Our walks home after work were among the things I missed most, and suddenly I couldn't bear it any more. I stubbed out my cigarette in the ashtray with fresh determination and got up. Rosie was wiping down the long table in the centre of the room, working with brisk, efficient movements, and I approached her unhurriedly, gingerly touching her arm. "Rosie?"
Her head snapped around and she looked at me with a mixture of apprehension and curiosity. I took heart from the fact that I couldn't detect any of the earlier hostility in her eyes and said in a low voice so Harry wouldn't necessarily hear, "I can't stand not talking to you any longer. Will you let me walk you home again tonight? I don't need to come upstairs with you but I really want us to get back on speaking terms at least."
She gripped her cleaning rag firmly and I half expected it to land in my face with a smack, but instead she threw it down and flung her arms around me, crying into my shirt. "I thought you were never going to ask, and I thought you'd never want me back", she murmured almost inaudibly, breaking away from me with red eyes.
"Of course I want you back, and I want to say I'm sorry. There were a few things I shouldn't have said."
"You're right, you shouldn't have", she replied, running a tired hand over her face, "but I shouldn't have said some of the things I said either. I'm sorry, too. I was so afraid I'd lost you."
"Well, you haven't. Not yet. But there's one thing you need to know if this is supposed to work in the long run. I want to be able to trust you, Rosie. I must be able to trust you. If you felt you couldn't have the baby, fine. Or not fine – but I have to accept your decision now, and I'd have had to accept it anyway even if you'd let me in on your plans earlier because you'd have been much more affected by a pregnancy than I would. But please don't ever act behind my back again. Don't ever lie to me again. I don't think I could forgive you another time. I want us both to have our freedom, I don't want to control you or force my wishes upon you, but trust, Rosie, trust is essential. For both of us."

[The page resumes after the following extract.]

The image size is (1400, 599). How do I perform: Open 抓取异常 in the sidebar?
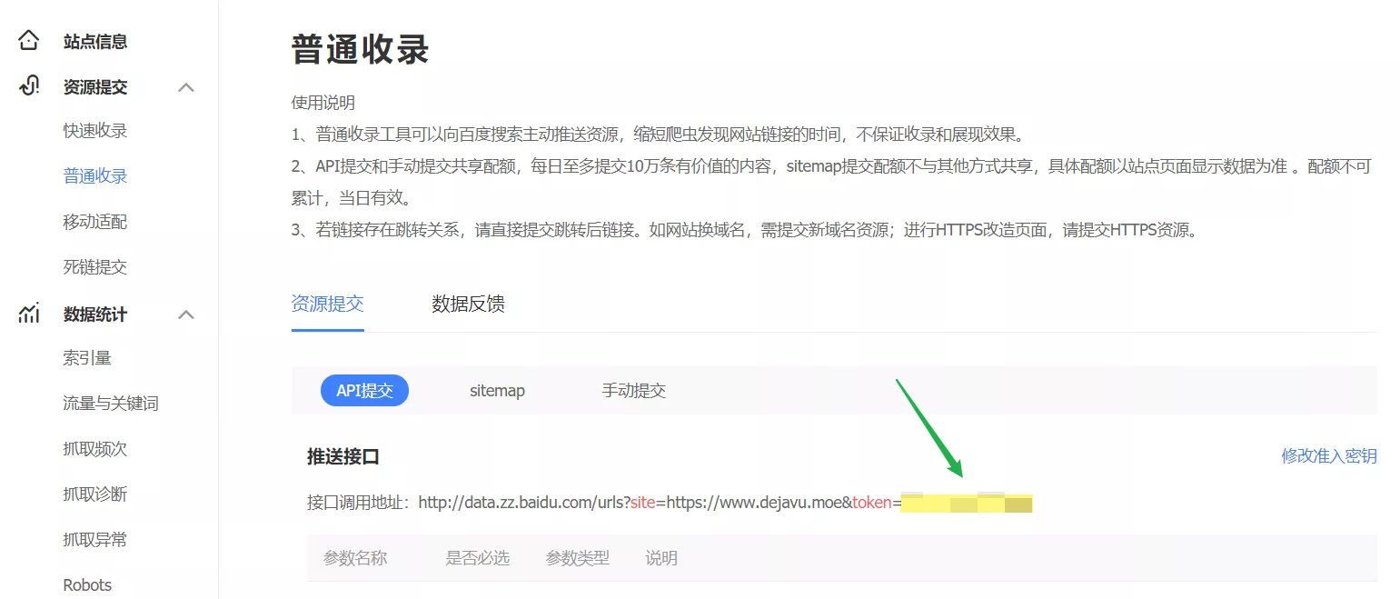tap(94, 540)
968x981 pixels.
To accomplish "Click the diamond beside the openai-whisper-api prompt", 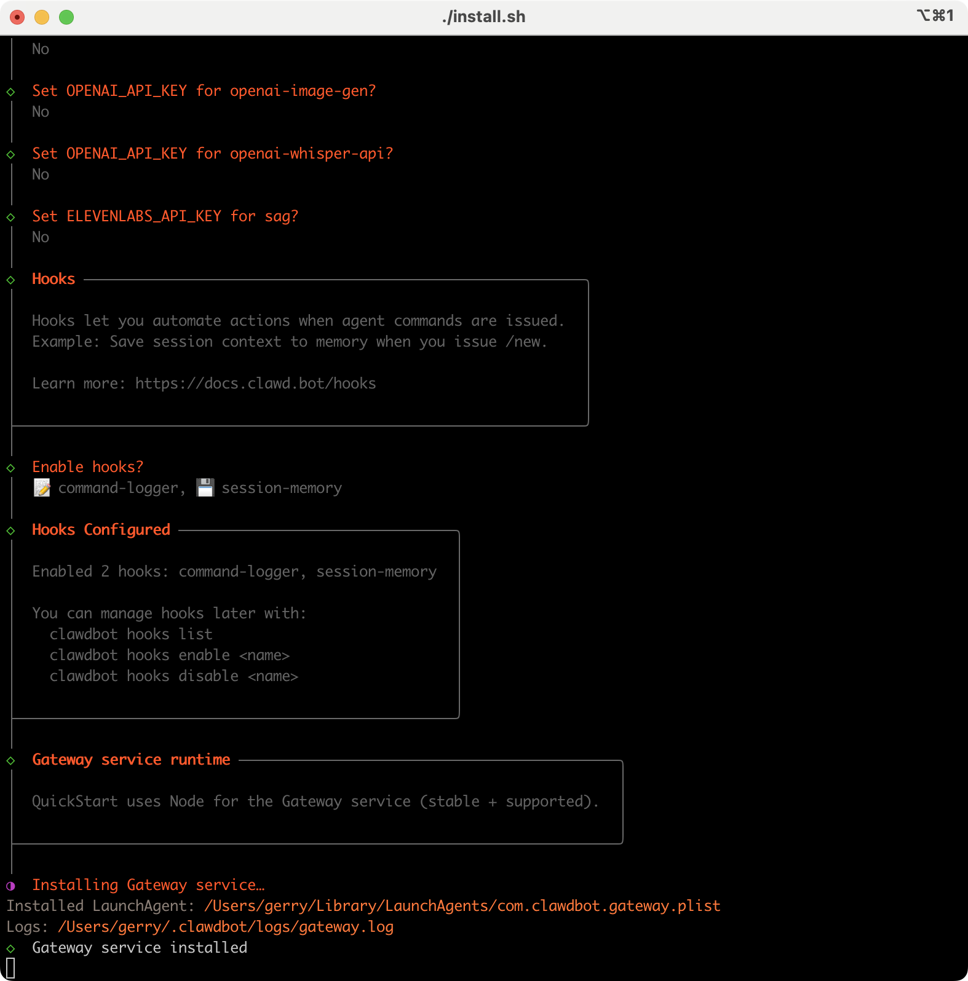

She nodded wordlessly, fixating me with large shiny eyes. I pulled her into my arms, cradled her head against my chest and kissed the top of her head while her tears were drenching the front of my shirt once more.
I held her like that for a long time, my nose buried in her glossy black hair, feeling drained and tired but pleasantly, relievedly so.
When I finally looked up, I saw Harry leaning on his broom by the doorway. "Time to go home for the two of you. I'll finish up here."
He had a broad smile on his face as we walked past him, hand in hand.